■ Aim of the exercise
Which lines run from the one containing "This screenshot has width=1290, height=592." through the end of the material? Transcribe them word for word, and only them.

══ Recorded information ══

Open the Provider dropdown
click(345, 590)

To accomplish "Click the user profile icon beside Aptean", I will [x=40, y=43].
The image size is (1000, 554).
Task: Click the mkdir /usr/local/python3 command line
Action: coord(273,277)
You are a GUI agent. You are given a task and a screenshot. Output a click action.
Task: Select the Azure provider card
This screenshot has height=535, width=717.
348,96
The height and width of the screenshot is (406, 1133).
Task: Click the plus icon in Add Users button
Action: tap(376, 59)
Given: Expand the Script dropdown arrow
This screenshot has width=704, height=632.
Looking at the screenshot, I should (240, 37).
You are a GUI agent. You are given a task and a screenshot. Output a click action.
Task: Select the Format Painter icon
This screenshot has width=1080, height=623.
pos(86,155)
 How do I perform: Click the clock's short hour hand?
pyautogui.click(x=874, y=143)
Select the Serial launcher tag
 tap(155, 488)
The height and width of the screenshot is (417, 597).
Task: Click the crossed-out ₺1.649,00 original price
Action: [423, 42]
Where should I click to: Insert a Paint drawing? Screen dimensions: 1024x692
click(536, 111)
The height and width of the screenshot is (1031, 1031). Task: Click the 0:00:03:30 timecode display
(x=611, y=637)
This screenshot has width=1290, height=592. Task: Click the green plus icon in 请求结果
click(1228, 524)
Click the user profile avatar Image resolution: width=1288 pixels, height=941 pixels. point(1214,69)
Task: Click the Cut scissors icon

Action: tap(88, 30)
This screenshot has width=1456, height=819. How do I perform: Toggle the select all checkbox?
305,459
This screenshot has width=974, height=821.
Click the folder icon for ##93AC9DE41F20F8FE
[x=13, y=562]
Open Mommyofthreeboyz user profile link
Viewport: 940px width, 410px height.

═══

■ Result of the task
This screenshot has width=1290, height=592. Task: Click the green plus icon in 请求结果
click(1228, 524)
Click the user profile avatar Image resolution: width=1288 pixels, height=941 pixels. point(1214,69)
Task: Click the Cut scissors icon

Action: tap(88, 30)
This screenshot has width=1456, height=819. How do I perform: Toggle the select all checkbox?
305,459
This screenshot has width=974, height=821.
Click the folder icon for ##93AC9DE41F20F8FE
[x=13, y=562]
Open Mommyofthreeboyz user profile link
Viewport: 940px width, 410px height.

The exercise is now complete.